Les milliards perdus de l’hydrogène par Loïk Le Floch-Prigent

0
@lejournal.cnrs.fr
Loïk Le Floch-Prigent

Le gouvernement a détaillé le semaine dernière semaine le grand plan qui doit permettre à la France de devenir un acteur mondial de l’hydrogène à l’horizon 2030. 3,4 milliards d’euros doivent notamment être investis d’ici à 2023 pour faire de la France un leader mondial dans la fabrication d’électrolyseurs destinés à la production d’hydrogène pour réduire les émissions de CO2 de l’industrie.

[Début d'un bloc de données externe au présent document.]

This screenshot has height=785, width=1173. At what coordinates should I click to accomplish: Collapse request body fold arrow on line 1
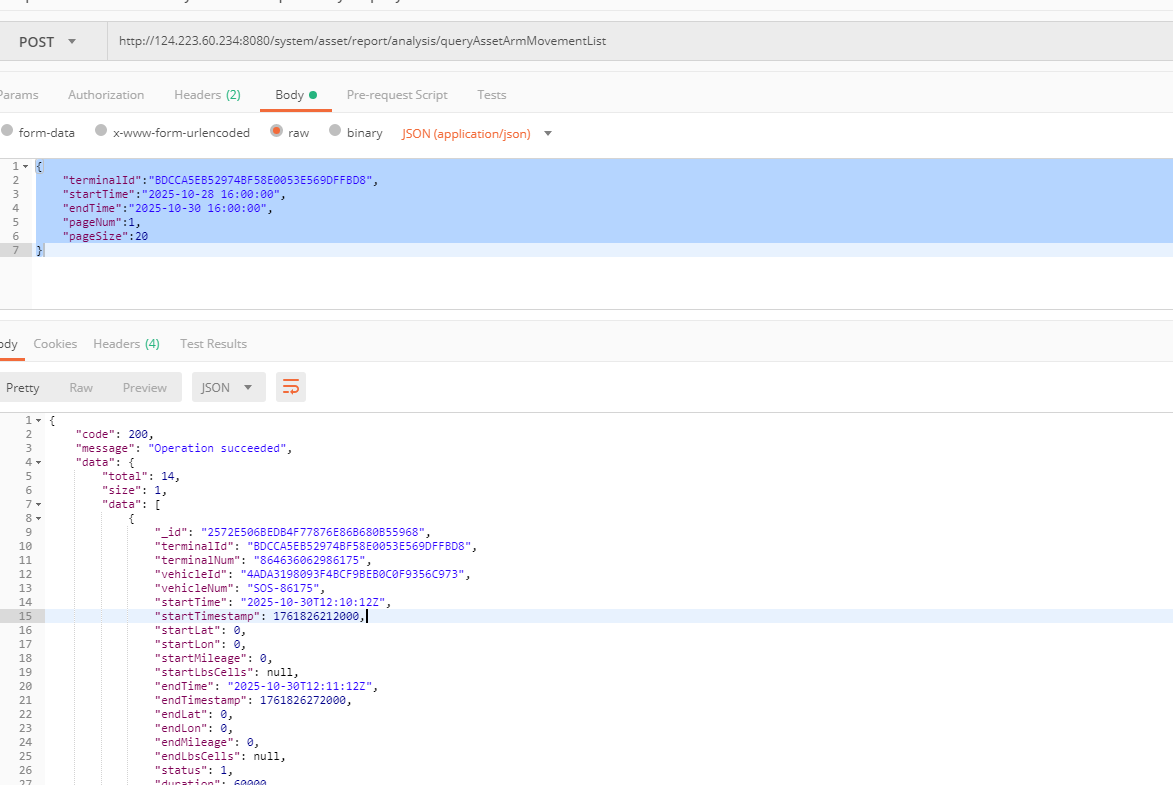pyautogui.click(x=25, y=166)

Tandis que l’hôpital se mourait à coups de contrôles tatillons pour quelques milliers d’euro, la France se réveille avec de l’argent plein les poches prête à déverser des milliards dans les « domaines d’avenir » définis par un mélange de médias, de politiques et de quelques professionnels, et parmi ceux-ci l’increvable hydrogène dont on prédit l’avènement depuis presque 200 ans.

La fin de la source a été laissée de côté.